▶ Exercise objective:
Could every line of the data be printed exactly as it reads?

▶ The data:
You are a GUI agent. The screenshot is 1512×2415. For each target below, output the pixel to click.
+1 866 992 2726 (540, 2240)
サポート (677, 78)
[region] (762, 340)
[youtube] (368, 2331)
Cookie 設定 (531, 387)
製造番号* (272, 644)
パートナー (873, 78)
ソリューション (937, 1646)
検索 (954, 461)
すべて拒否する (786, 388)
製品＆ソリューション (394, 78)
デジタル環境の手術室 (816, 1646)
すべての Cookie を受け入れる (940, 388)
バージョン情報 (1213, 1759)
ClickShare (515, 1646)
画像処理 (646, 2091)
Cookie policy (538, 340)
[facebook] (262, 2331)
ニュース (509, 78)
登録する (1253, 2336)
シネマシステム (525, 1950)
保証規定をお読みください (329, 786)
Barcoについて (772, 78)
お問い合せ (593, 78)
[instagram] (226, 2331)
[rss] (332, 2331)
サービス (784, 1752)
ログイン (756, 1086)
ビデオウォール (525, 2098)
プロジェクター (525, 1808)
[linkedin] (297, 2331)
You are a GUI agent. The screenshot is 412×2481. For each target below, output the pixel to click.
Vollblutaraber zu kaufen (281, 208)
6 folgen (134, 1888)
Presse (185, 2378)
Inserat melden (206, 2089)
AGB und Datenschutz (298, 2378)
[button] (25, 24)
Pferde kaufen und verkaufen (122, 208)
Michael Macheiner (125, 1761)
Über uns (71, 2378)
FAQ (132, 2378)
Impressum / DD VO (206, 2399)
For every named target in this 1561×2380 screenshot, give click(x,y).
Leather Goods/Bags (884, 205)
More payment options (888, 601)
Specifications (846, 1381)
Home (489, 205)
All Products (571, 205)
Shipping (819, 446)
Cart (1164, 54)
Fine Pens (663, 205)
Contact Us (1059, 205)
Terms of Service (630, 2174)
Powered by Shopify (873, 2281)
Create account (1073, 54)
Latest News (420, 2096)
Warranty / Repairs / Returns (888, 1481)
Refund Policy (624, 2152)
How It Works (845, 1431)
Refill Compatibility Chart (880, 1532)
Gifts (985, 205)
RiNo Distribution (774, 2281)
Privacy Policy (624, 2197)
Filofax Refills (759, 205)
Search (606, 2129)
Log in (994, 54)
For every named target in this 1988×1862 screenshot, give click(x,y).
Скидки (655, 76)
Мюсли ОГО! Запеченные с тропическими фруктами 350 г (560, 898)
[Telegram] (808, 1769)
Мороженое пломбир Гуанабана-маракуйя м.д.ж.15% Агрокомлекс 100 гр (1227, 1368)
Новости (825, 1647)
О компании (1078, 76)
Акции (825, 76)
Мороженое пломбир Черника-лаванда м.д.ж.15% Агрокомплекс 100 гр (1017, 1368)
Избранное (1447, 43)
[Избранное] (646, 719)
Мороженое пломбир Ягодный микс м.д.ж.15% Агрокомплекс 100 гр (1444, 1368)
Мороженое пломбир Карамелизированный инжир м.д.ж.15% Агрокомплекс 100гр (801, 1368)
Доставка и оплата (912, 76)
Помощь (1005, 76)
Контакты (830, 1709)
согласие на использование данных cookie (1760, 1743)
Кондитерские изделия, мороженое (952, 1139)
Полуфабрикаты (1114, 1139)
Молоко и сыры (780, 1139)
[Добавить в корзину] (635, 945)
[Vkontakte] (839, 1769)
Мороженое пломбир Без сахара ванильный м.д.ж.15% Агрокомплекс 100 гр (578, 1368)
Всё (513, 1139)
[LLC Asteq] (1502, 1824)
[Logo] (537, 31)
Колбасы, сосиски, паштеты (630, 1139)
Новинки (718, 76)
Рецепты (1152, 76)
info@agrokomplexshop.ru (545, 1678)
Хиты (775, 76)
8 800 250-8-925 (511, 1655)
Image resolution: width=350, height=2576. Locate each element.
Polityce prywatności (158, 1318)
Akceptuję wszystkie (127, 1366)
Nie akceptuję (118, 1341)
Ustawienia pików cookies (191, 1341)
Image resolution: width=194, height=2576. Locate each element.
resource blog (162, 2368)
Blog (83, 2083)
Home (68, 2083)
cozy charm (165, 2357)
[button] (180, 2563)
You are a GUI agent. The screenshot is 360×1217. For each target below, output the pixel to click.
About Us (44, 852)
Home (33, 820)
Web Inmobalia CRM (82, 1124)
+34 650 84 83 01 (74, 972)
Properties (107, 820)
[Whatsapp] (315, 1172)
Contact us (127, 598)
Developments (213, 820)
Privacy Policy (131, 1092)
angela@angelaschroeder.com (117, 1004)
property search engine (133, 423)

▶ The completed task:
You are a GUI agent. The screenshot is 1512×2415. For each target below, output the pixel to click.
+1 866 992 2726 (540, 2240)
サポート (677, 78)
[region] (762, 340)
[youtube] (368, 2331)
Cookie 設定 (531, 387)
製造番号* (272, 644)
パートナー (873, 78)
ソリューション (937, 1646)
検索 (954, 461)
すべて拒否する (786, 388)
製品＆ソリューション (394, 78)
デジタル環境の手術室 (816, 1646)
すべての Cookie を受け入れる (940, 388)
バージョン情報 (1213, 1759)
ClickShare (515, 1646)
画像処理 (646, 2091)
Cookie policy (538, 340)
[facebook] (262, 2331)
ニュース (509, 78)
登録する (1253, 2336)
シネマシステム (525, 1950)
保証規定をお読みください (329, 786)
Barcoについて (772, 78)
お問い合せ (593, 78)
[instagram] (226, 2331)
[rss] (332, 2331)
サービス (784, 1752)
ログイン (756, 1086)
ビデオウォール (525, 2098)
プロジェクター (525, 1808)
[linkedin] (297, 2331)
You are a GUI agent. The screenshot is 412×2481. For each target below, output the pixel to click.
Vollblutaraber zu kaufen (281, 208)
6 folgen (134, 1888)
Presse (185, 2378)
Inserat melden (206, 2089)
AGB und Datenschutz (298, 2378)
[button] (25, 24)
Pferde kaufen und verkaufen (122, 208)
Michael Macheiner (125, 1761)
Über uns (71, 2378)
FAQ (132, 2378)
Impressum / DD VO (206, 2399)
For every named target in this 1561×2380 screenshot, give click(x,y).
Leather Goods/Bags (884, 205)
More payment options (888, 601)
Specifications (846, 1381)
Home (489, 205)
All Products (571, 205)
Shipping (819, 446)
Cart (1164, 54)
Fine Pens (663, 205)
Contact Us (1059, 205)
Terms of Service (630, 2174)
Powered by Shopify (873, 2281)
Create account (1073, 54)
Latest News (420, 2096)
Warranty / Repairs / Returns (888, 1481)
Refund Policy (624, 2152)
How It Works (845, 1431)
Refill Compatibility Chart (880, 1532)
Gifts (985, 205)
RiNo Distribution (774, 2281)
Privacy Policy (624, 2197)
Filofax Refills (759, 205)
Search (606, 2129)
Log in (994, 54)
For every named target in this 1988×1862 screenshot, give click(x,y).
Скидки (655, 76)
Мюсли ОГО! Запеченные с тропическими фруктами 350 г (560, 898)
[Telegram] (808, 1769)
Мороженое пломбир Гуанабана-маракуйя м.д.ж.15% Агрокомлекс 100 гр (1227, 1368)
Новости (825, 1647)
О компании (1078, 76)
Акции (825, 76)
Мороженое пломбир Черника-лаванда м.д.ж.15% Агрокомплекс 100 гр (1017, 1368)
Избранное (1447, 43)
[Избранное] (646, 719)
Мороженое пломбир Ягодный микс м.д.ж.15% Агрокомплекс 100 гр (1444, 1368)
Мороженое пломбир Карамелизированный инжир м.д.ж.15% Агрокомплекс 100гр (801, 1368)
Доставка и оплата (912, 76)
Помощь (1005, 76)
Контакты (830, 1709)
согласие на использование данных cookie (1760, 1743)
Кондитерские изделия, мороженое (952, 1139)
Полуфабрикаты (1114, 1139)
Молоко и сыры (780, 1139)
[Добавить в корзину] (635, 945)
[Vkontakte] (839, 1769)
Мороженое пломбир Без сахара ванильный м.д.ж.15% Агрокомплекс 100 гр (578, 1368)
Всё (513, 1139)
[LLC Asteq] (1502, 1824)
[Logo] (537, 31)
Колбасы, сосиски, паштеты (630, 1139)
Новинки (718, 76)
Рецепты (1152, 76)
info@agrokomplexshop.ru (545, 1678)
Хиты (775, 76)
8 800 250-8-925 (511, 1655)
Image resolution: width=350, height=2576. Locate each element.
Polityce prywatności (158, 1318)
Akceptuję wszystkie (127, 1366)
Nie akceptuję (118, 1341)
Ustawienia pików cookies (191, 1341)
Image resolution: width=194, height=2576. Locate each element.
resource blog (162, 2368)
Blog (83, 2083)
Home (68, 2083)
cozy charm (165, 2357)
[button] (180, 2563)
You are a GUI agent. The screenshot is 360×1217. For each target below, output the pixel to click.
About Us (44, 852)
Home (33, 820)
Web Inmobalia CRM (82, 1124)
+34 650 84 83 01 (74, 972)
Properties (107, 820)
[Whatsapp] (315, 1172)
Contact us (127, 598)
Developments (213, 820)
Privacy Policy (131, 1092)
angela@angelaschroeder.com (117, 1004)
property search engine (133, 423)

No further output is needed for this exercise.